TEXT EXCERPT:
►

More on Dimension-4 Proton Decay Problem in F-theory -- Spectral Surface, Discriminant Locus and Monodromy
Hirotaka Hayashi, Teruhiko Kawano, Yoichi Tsuchiya, Taizan Watari
TL;DR
This work examines whether a factorized spectral surface in F-theory can robustly forbid dimension-4 proton decay operators. By moving beyond the 7+1D gauge-theory description to a geometric analysis of monodromy on 2-cycles in a Calabi–Yau 4-fold (via a K3-fibered model and string junctions, with Heterotic duals), the authors show that in simple factorization limits the monodromy is reduced, but the full geometry induces monodromies that mix E8 cycles and destroy any unbroken U(1). Consequently, proton-decay operators are likely generated in the factorized scenario, though several loopholes—such as special topologies, alternative factorization schemes, or duality-based cancellations—could still salvage proton stability. The results underscore the limits of gauge-theory approximations and highlight monodromy as a key diagnostic for persistent U(1) symmetries in F-theory compactifications. Overall, the paper provides a geometrical critique of the factorized spectral-surface approach and outlines potential pathways to reestablish proton stability through more refined constructions or dual descriptions.

◄

RECORD EXTRACTS:
►

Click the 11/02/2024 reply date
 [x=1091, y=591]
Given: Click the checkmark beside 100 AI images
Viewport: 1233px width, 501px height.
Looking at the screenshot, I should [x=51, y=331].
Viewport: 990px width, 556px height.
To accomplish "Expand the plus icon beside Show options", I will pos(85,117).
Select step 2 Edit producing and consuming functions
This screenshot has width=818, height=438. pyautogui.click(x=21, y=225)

◄

ASSIGNMENT A: In the proton decay summary, what does the full geometry induce, and with what effect?
ASSIGNMENT B: List the loopholes that the proton decay summary names as possible ways to still salvage proton stability.
ASSIGNMENT C: Continue the proton decay paper summary after its final sentence.

EXPECTED ANSWER A: It induces monodromies that mix E8 cycles and destroy any unbroken U(1).

EXPECTED ANSWER B: Special topologies, alternative factorization schemes, and duality-based cancellations.

EXPECTED ANSWER C:
Abstract
Factorized spectral surface scenario has been considered as one of solutions to the dimension-4 proton decay problem in supersymmetric compactifications of F-theory. It has been formulated in language of gauge theory on 7+1 dimensions, but the gauge theories descriptions can capture physics of geometry of F-theory compactification only approximately at best. Given the severe constraint on the renormalizable couplings that lead to proton decay, it is worth studying without an approximation whether or not the proton decay operators are removed completely in this scenario. We clarify how the behavior of spectral surface and discriminant locus are related, study monodromy of 2-cycles in a Calabi--Yau 4-fold geometry, and find that the proton decay operators are likely to be generated in a simple factorization limit of the spectral surface. A list of loopholes in this study, and hence a list of chances to save the factorized spectral surface scenario, is also presented.